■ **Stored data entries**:
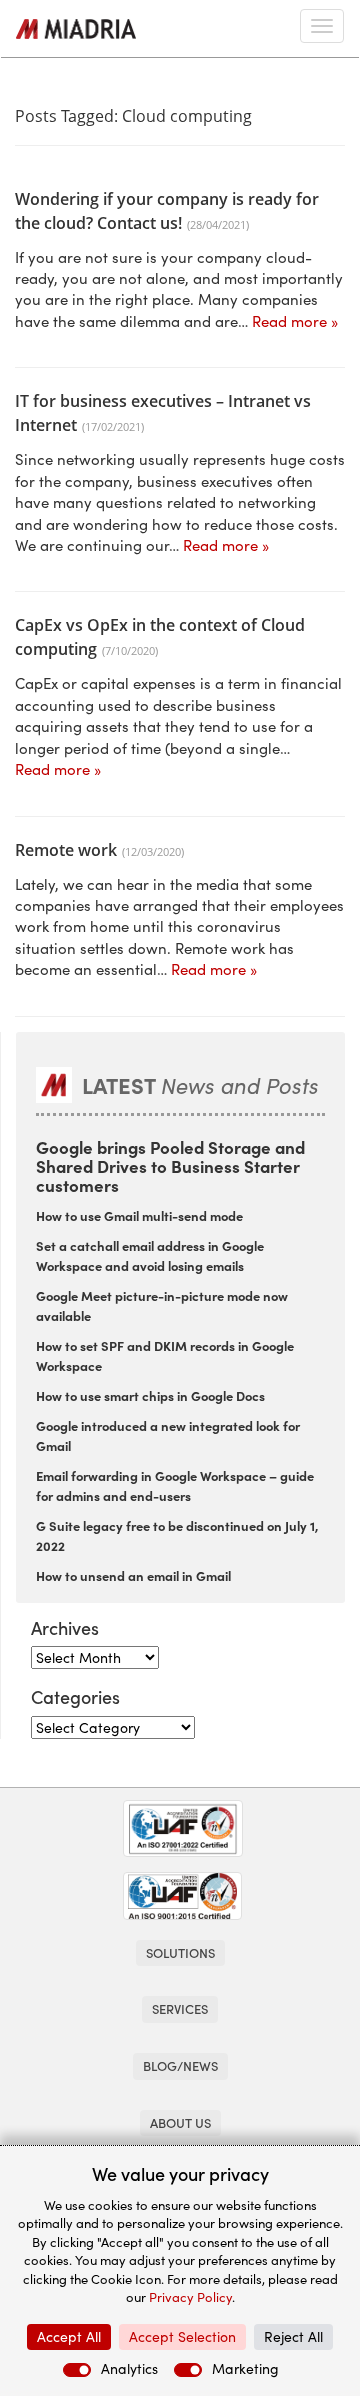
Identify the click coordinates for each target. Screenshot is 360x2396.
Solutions (180, 1952)
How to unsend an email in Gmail (133, 1575)
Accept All (69, 2336)
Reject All (293, 2336)
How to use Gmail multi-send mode (139, 1215)
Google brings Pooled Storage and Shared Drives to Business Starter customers (170, 1165)
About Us (180, 2122)
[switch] (77, 2370)
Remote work (66, 850)
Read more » (295, 321)
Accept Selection (182, 2336)
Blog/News (180, 2065)
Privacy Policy (190, 2297)
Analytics (129, 2368)
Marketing (245, 2368)
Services (180, 2008)
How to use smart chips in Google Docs (150, 1395)
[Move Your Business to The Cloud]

■ **Task brief**: Filter the records, keeping only lines that contain "Gmail", and show those lines.

■ **The completed task**:
How to unsend an email in Gmail (133, 1575)
How to use Gmail multi-send mode (139, 1215)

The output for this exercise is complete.